La loi de la valeur continue à jouer en régime socialiste dans la mesure où il existe une production et une circulation marchandes. Sous le régime économique du socialisme, l’action de la loi de la valeur s’exerce dans un cadre strictement limité. Le rôle de cette loi est restreint par la socialisation des moyens de production à la ville et à la campagne, par le rétrécissement de la sphère de la production et de la circulation marchandes, par l’action des lois économiques du socialisme, et avant tout de la loi du développement harmonieux de l’économie nationale, par la planification de l’économie nationale, et plus généralement par toute l’activité économique de l’État socialiste.

En régime socialiste, la loi de la valeur ne peut jouer le rôle de régulateur de la production. Ainsi qu’il a été montré, c’est la loi du développement harmonieux, proportionné, qui est le régulateur de la production socialiste. L’État socialiste crée des entreprises, des branches entières de production non pour réaliser des profits, mais en s’inspirant des exigences de la loi économique fondamentale du socialisme et de la loi du développement harmonieux de l’économie nationale. Si la loi de la valeur jouait dans la société socialiste le rôle de régulateur de la production, les branches et les entreprises de l’industrie légère, les plus rentables, s’y développeraient en premier lieu, et l’on fermerait les entreprises de l’industrie lourde, très importantes pour l’économie nationale mais qui, pendant un certain temps, peuvent ne pas être rentables. Or, en U.R.S.S., les entreprises qui, au début, sont non ou peu rentables, mais sont indispensables à l’économie nationale, loin d’être fermées, sont conservées et encouragées, et des mesures sont prises pour les rendre rentables.

Si, en régime capitaliste, la loi de la valeur agit comme une force aveugle qui domine les hommes, dans l’économie socialiste l’action de la loi de la valeur est au contraire étudiée, prise en considération et utilisée par l’État pour planifier l’économie nationale.

Le champ d’action de la loi de la valeur s’étend, en régime socialiste, tout d’abord à la circulation et à l’échange des marchandises, surtout des articles d’usage personnel. Ici, la loi de la valeur conserve, dans certaines limites, un rôle régulateur. Le rôle régulateur de la loi de la valeur dans la sphère de la circulation marchande se manifeste en premier lieu par l’intermédiaire des prix.
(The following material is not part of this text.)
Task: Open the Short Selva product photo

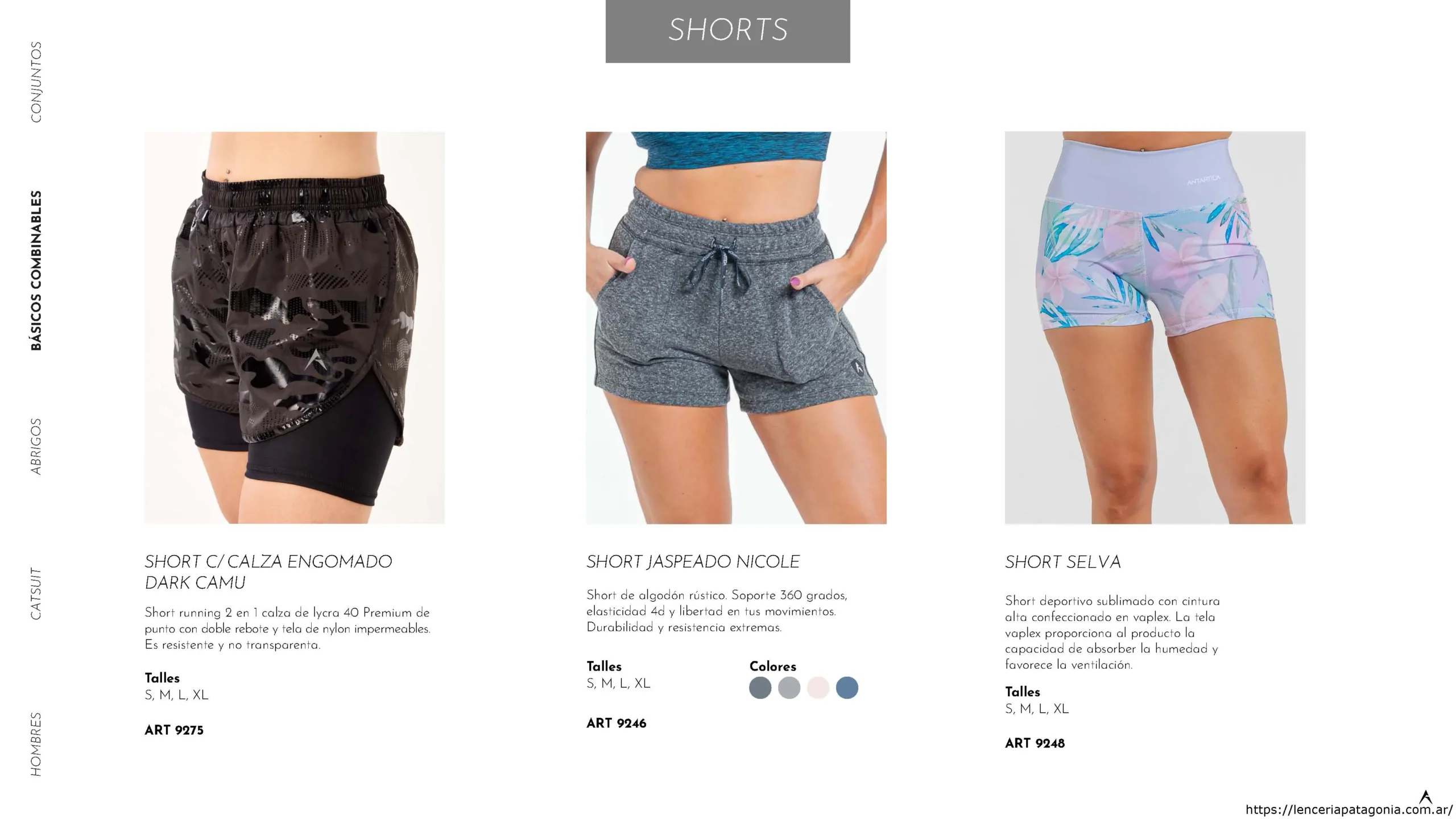Action: pyautogui.click(x=1155, y=328)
Lorsqu’il planifie les prix, l’État socialiste prend en considération et utilise l’action de la loi de la valeur. Le problème du bien-fondé économique des prix planifiés est de la plus grande importance pour le développement de l’économie nationale.

Tous les principaux problèmes économiques, et par suite politiques, de l’État soviétique interfèrent dans le problème des prix. L’établissement de rapports corrects entre la paysannerie et la classe ouvrière, le développement interdépendant et réciproquement conditionne de l’agriculture et de l’industrie… la garantie du salaire réel, la consolidation du tchervonets1… tout cela est fonction du problème des prix.

Résolution de l’assemblée plénière de février 1927 du Comité central du Parti communiste (bolchevik) de l’U.R.S.S., Le P.C.U.S. dans les résolutions et décisions de ses congrès, de ses conférences et des assemblées plénières du Comité central, 2e partie, p. 225 (éd. russe).

L’État établit les prix de manière à compenser les dépenses et à assurer une certaine rentabilité aux entreprises ; il tient compte de la quantité de telles ou telles marchandises, de leur importance respective pour l’économie ; au moyen des prix, il stimule la production de tels ou tels articles, en règle la demande. L’État soviétique pratique une politique systématique de baisse des prix, qui vise à accroître le bien-être de la population.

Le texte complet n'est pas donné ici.